In 1977, a group of Czechoslovak dissidents drafted and published the Charter 77 manifesto, which called on the communist government to respect human rights. Charter 77 was inspired in part by the 1975 Helsinki Accords, an international treaty signed by the United States, Canada and most European countries. The Helsinki Accords committed governments to guaranteeing basic human rights, such as freedom of speech, conscience, and assembly. But in Czechoslovakia and other communist states, these rights were routinely denied.

“The freedoms and rights of the people guaranteed by these pacts are important factors of civilization for which, throughout history, many progressive forces have been striving and their enactment can be of great assistance to the humanistic development of our society.
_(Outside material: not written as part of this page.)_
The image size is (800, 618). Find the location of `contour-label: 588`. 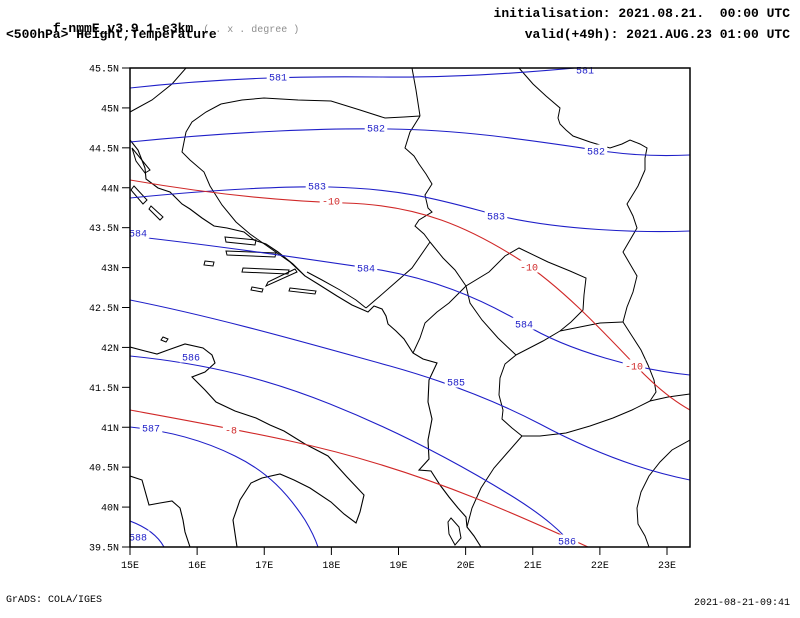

We therefore welcome the fact that the Czechoslovak Socialist Republic has expressed adherence to these pacts.

But their publication reminds us with new urgency how many fundamental civil rights for the time being are – unhappily – valid in our country only on paper.”

Vaclav Havel, a noted writer and dissident, was among the authors of Charter 77. He and many of his fellow signatories were harassed and imprisoned by the secret police for daring to challenge communist rule. But Charter 77 also became a rallying point for opposition to tyranny.

Havel helped lead the nonviolent demonstrations that brought down the communists in 1989 and became Czechoslovakia’s president as the country transitioned to democracy. This original copy of Charter 77 was donated to the Freedom Collection by the Vaclav Havel Library in Prague.